Christmas pudding might be traditional, but it's not always a favourite with everyone around the table. So, if you're looking for a crowd-pleaser, it's hard to beat a good sticky toffee.
Here's what you'll need along with tips from Tom Aikens, the chef at Tom's Kitchen, below:
You will need (to serve seven):
20ml vanilla extract
175g self raising flour
1tsp bicarbonate of soda
85g unsalted butter
140g demerara sugar
10ml whole milk
1. Stone and chop the dates quite small, put them in a bowl, then pour boiling water over them. Leave for about 30 minutes until cool and well-soaked, then mash slightly with a fork.
2. Stir in the vanilla extract. Butter and flour seven mini pudding tins (each about 200ml/7fl oz) and sit them on a baking sheet. Heat oven to 180C/fan 160C/gas 4.
3. While the dates are soaking, make the puddings. Mix the flour and bicarbonate of soda together. Beat the eggs in a separate bowl.
4. Beat the butter and sugar together in a large bowl for a few minutes until slightly creamy (the mixture will be grainy from the sugar).

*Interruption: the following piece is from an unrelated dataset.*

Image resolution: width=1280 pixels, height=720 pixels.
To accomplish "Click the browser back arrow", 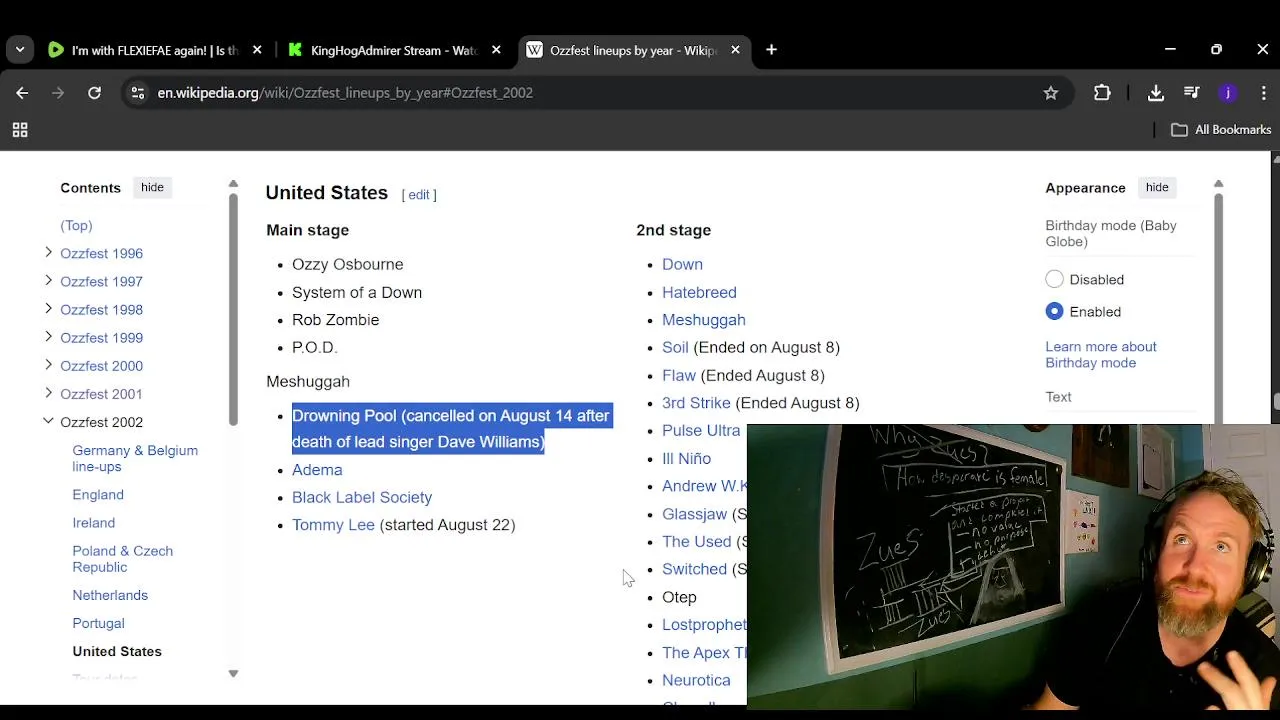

5. Add the eggs a little at a time, beating well between additions. Beat in the black treacle then, using a large metal spoon, gently fold in one-third of the flour, then half the milk, being careful not to overbeat.
6. Repeat until all the flour and milk is used. Stir the soaked dates into the pudding batter. The mix may look a little curdled at this point and will be like a soft, thick batter.
7. Spoon it evenly between the tins and bake for 20-25 minutes, until risen and firm.